__ACTIVITY__
Your output should be everything below from the line containing "Where should I click to: Click Abrir" down to the line containing "Open the Cloud Scraper navbar link", both ends included, copied exactly, with pictures left out.

__RECORDS SHOWN__
*** Begin section ***

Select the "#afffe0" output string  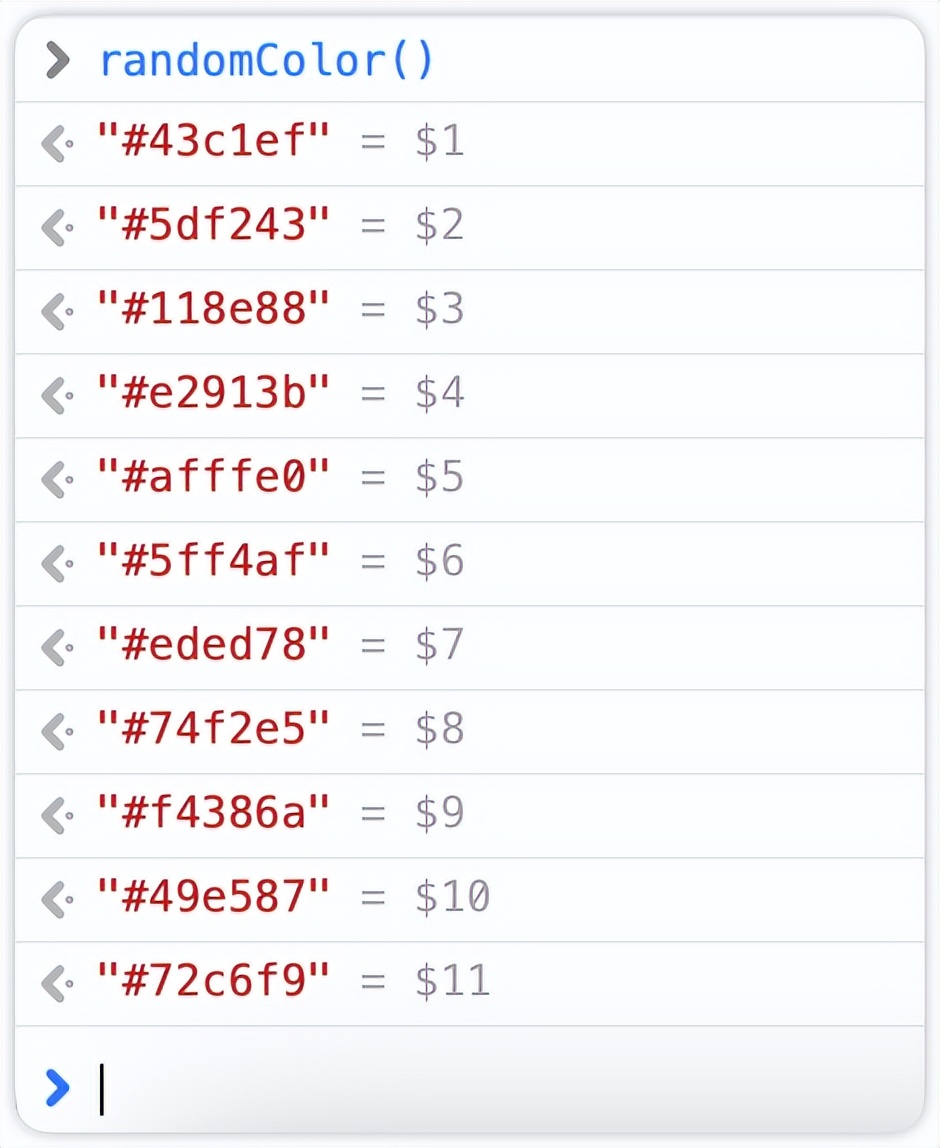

*** End section ***
*** Begin section ***

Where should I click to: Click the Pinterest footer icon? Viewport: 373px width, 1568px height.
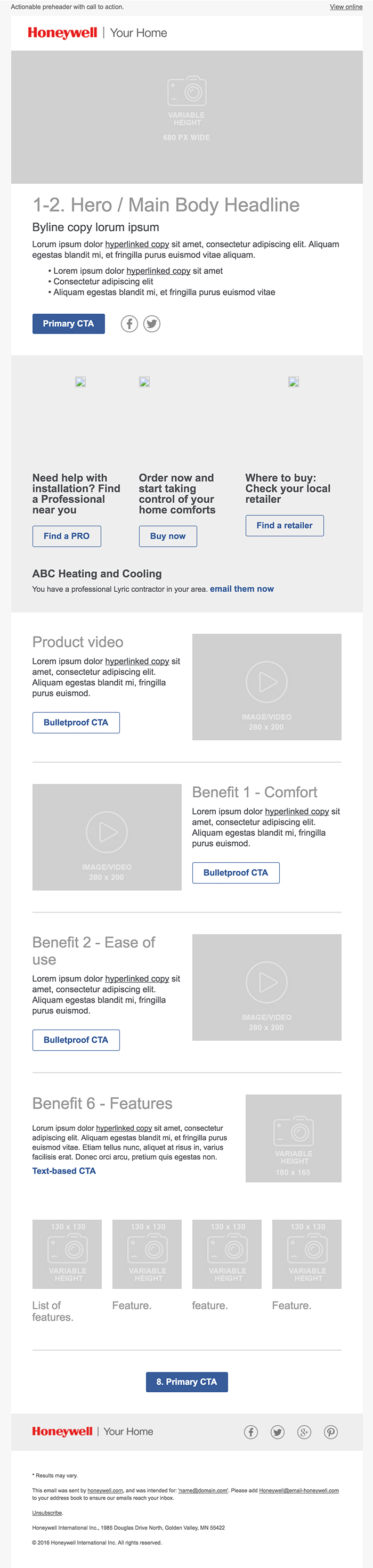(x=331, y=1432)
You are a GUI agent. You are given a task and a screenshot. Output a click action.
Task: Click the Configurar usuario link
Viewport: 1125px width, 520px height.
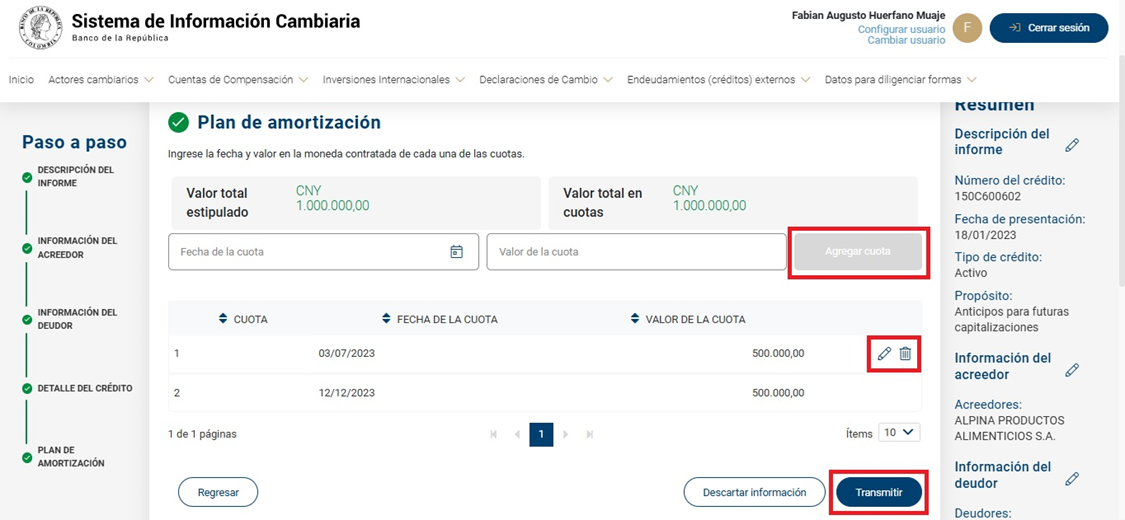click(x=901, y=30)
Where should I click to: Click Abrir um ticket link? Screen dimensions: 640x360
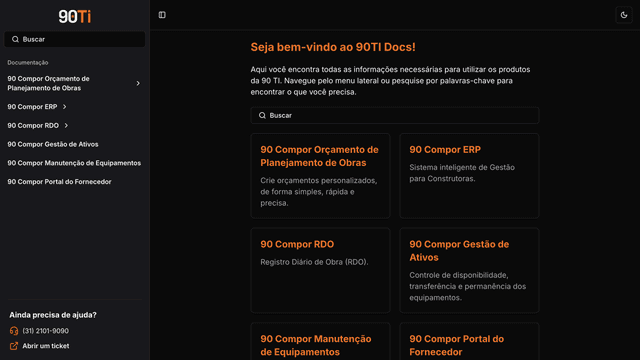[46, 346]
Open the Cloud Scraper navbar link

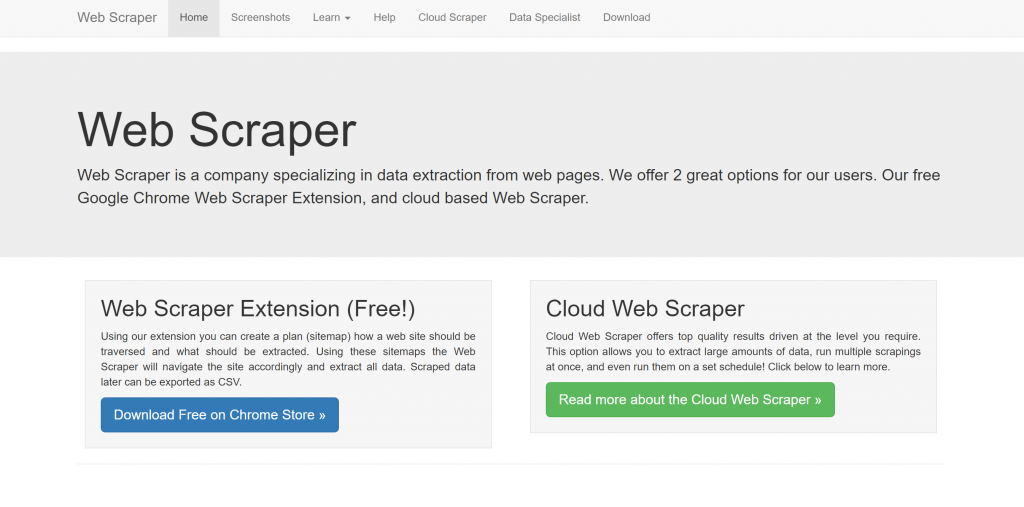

*** End section ***

__RESPONSE AREA__
Where should I click to: Click Abrir um ticket link? Screen dimensions: 640x360
[46, 346]
Open the Cloud Scraper navbar link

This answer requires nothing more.